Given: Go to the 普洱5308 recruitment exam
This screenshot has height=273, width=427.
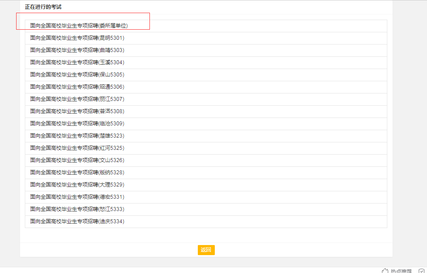Looking at the screenshot, I should (77, 111).
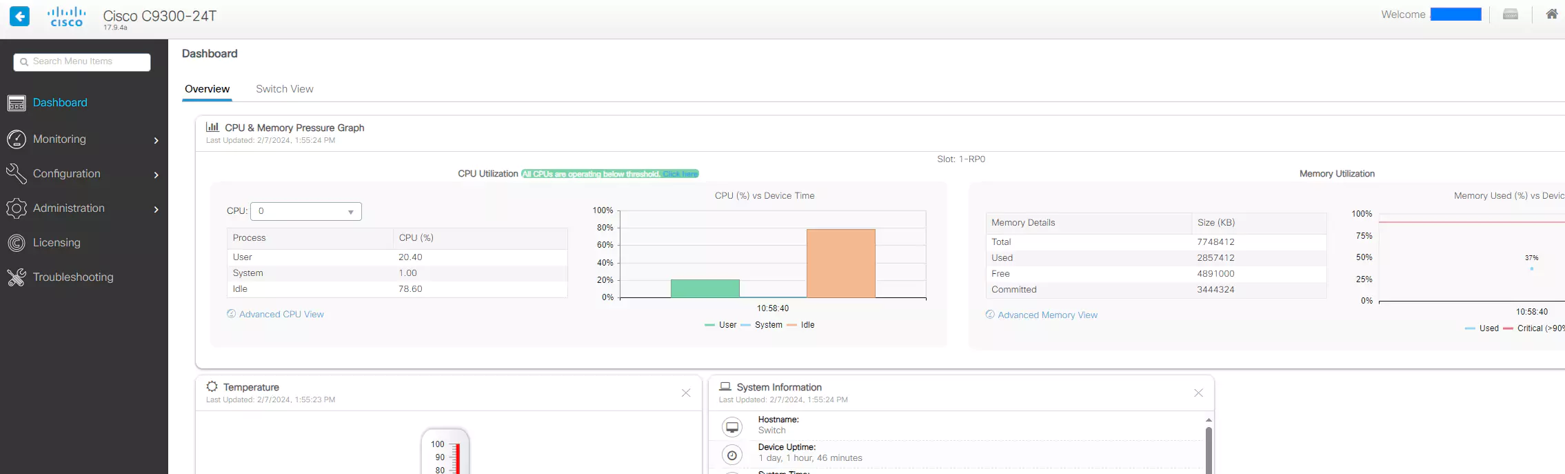Click the Administration gear icon
The image size is (1565, 474).
pyautogui.click(x=17, y=208)
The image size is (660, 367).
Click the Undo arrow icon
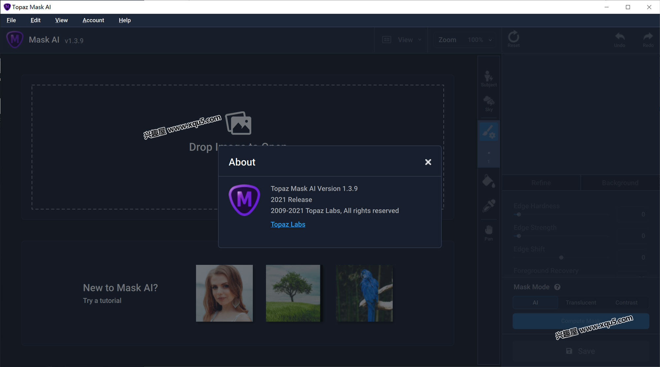[x=619, y=39]
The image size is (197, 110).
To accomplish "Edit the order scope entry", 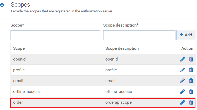I will [x=183, y=102].
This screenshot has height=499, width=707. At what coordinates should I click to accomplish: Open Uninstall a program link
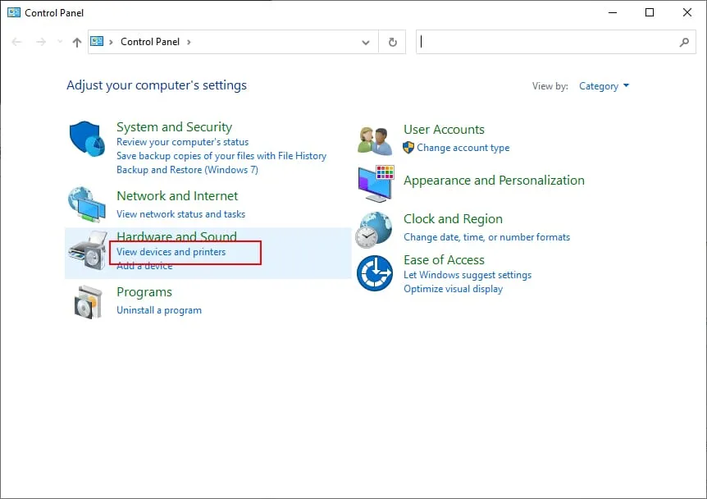pyautogui.click(x=159, y=310)
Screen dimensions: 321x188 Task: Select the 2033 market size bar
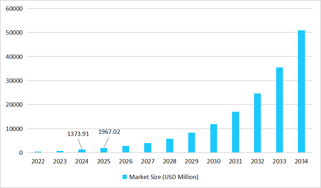(279, 110)
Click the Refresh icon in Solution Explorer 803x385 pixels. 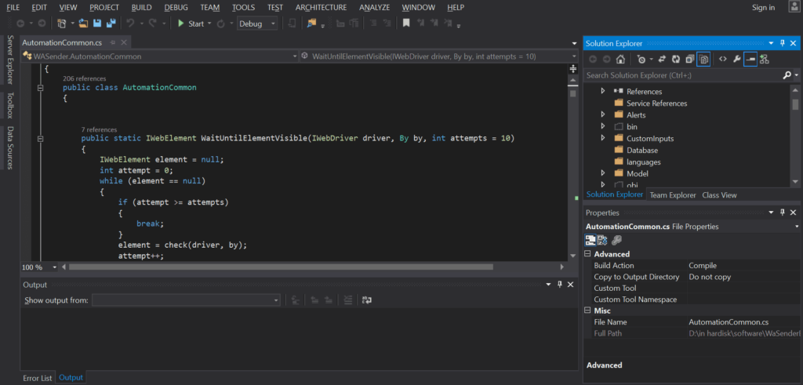click(674, 59)

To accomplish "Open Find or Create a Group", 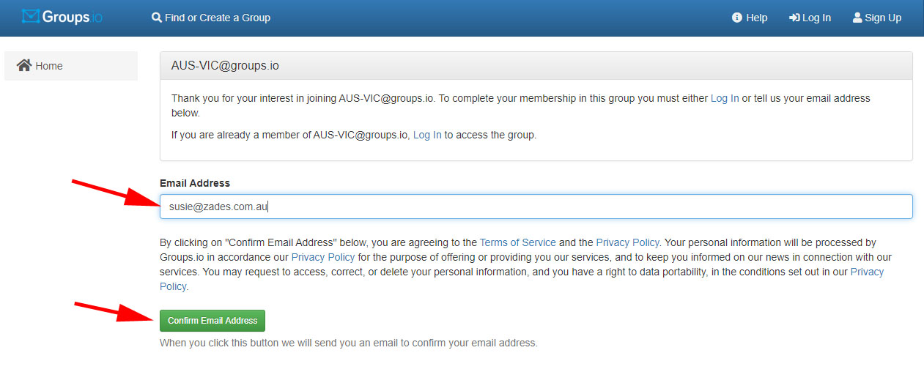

__PROBLEM__. Gather every line in the entries above that contains the word "height", and copy each such line in full.

__ANSWER BELOW__.
This screenshot has height=273, width=427.
This screenshot has height=499, width=707. At what coordinates should I click to accomplish: Open Uninstall a program link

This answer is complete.